EXTRACTED DATA Block Start

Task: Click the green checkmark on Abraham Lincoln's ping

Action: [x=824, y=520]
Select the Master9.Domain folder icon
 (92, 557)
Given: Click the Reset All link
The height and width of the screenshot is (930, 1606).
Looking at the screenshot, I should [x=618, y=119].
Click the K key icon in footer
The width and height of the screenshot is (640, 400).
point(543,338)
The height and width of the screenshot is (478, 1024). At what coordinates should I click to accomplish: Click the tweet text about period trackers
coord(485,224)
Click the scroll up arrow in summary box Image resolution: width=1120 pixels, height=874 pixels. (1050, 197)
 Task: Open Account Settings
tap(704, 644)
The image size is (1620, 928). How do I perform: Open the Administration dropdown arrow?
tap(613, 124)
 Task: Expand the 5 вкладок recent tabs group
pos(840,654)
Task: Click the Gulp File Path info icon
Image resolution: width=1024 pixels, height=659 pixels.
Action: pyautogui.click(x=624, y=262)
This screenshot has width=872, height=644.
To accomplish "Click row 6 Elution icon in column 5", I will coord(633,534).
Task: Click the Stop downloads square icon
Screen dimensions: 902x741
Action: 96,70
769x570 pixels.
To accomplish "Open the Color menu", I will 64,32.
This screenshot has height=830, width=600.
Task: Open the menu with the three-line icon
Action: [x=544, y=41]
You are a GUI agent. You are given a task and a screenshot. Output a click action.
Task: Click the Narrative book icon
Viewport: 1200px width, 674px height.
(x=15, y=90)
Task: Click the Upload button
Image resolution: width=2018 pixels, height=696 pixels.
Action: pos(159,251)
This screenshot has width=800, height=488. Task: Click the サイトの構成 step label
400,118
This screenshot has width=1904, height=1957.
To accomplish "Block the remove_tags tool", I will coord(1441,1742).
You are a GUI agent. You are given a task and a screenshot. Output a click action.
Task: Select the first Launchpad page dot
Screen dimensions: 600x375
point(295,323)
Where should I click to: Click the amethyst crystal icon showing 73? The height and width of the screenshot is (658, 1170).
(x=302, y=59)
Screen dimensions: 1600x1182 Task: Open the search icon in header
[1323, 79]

EXTRACTED DATA Block End

**ASSIGNMENT**
Could you copy every record above exactly as it appears?

**TASK RESPONSE**
Task: Click the green checkmark on Abraham Lincoln's ping

Action: [x=824, y=520]
Select the Master9.Domain folder icon
 (92, 557)
Given: Click the Reset All link
The height and width of the screenshot is (930, 1606).
Looking at the screenshot, I should [x=618, y=119].
Click the K key icon in footer
The width and height of the screenshot is (640, 400).
point(543,338)
The height and width of the screenshot is (478, 1024). At what coordinates should I click to accomplish: Click the tweet text about period trackers
coord(485,224)
Click the scroll up arrow in summary box Image resolution: width=1120 pixels, height=874 pixels. (1050, 197)
 Task: Open Account Settings
tap(704, 644)
The image size is (1620, 928). How do I perform: Open the Administration dropdown arrow?
tap(613, 124)
 Task: Expand the 5 вкладок recent tabs group
pos(840,654)
Task: Click the Gulp File Path info icon
Image resolution: width=1024 pixels, height=659 pixels.
Action: pyautogui.click(x=624, y=262)
This screenshot has width=872, height=644.
To accomplish "Click row 6 Elution icon in column 5", I will coord(633,534).
Task: Click the Stop downloads square icon
Screen dimensions: 902x741
Action: 96,70
769x570 pixels.
To accomplish "Open the Color menu", I will 64,32.
This screenshot has height=830, width=600.
Task: Open the menu with the three-line icon
Action: [x=544, y=41]
You are a GUI agent. You are given a task and a screenshot. Output a click action.
Task: Click the Narrative book icon
Viewport: 1200px width, 674px height.
(x=15, y=90)
Task: Click the Upload button
Image resolution: width=2018 pixels, height=696 pixels.
Action: pos(159,251)
This screenshot has width=800, height=488. Task: Click the サイトの構成 step label
400,118
This screenshot has width=1904, height=1957.
To accomplish "Block the remove_tags tool", I will coord(1441,1742).
You are a GUI agent. You are given a task and a screenshot. Output a click action.
Task: Select the first Launchpad page dot
Screen dimensions: 600x375
point(295,323)
Where should I click to: Click the amethyst crystal icon showing 73? The height and width of the screenshot is (658, 1170).
(x=302, y=59)
Screen dimensions: 1600x1182 Task: Open the search icon in header
[1323, 79]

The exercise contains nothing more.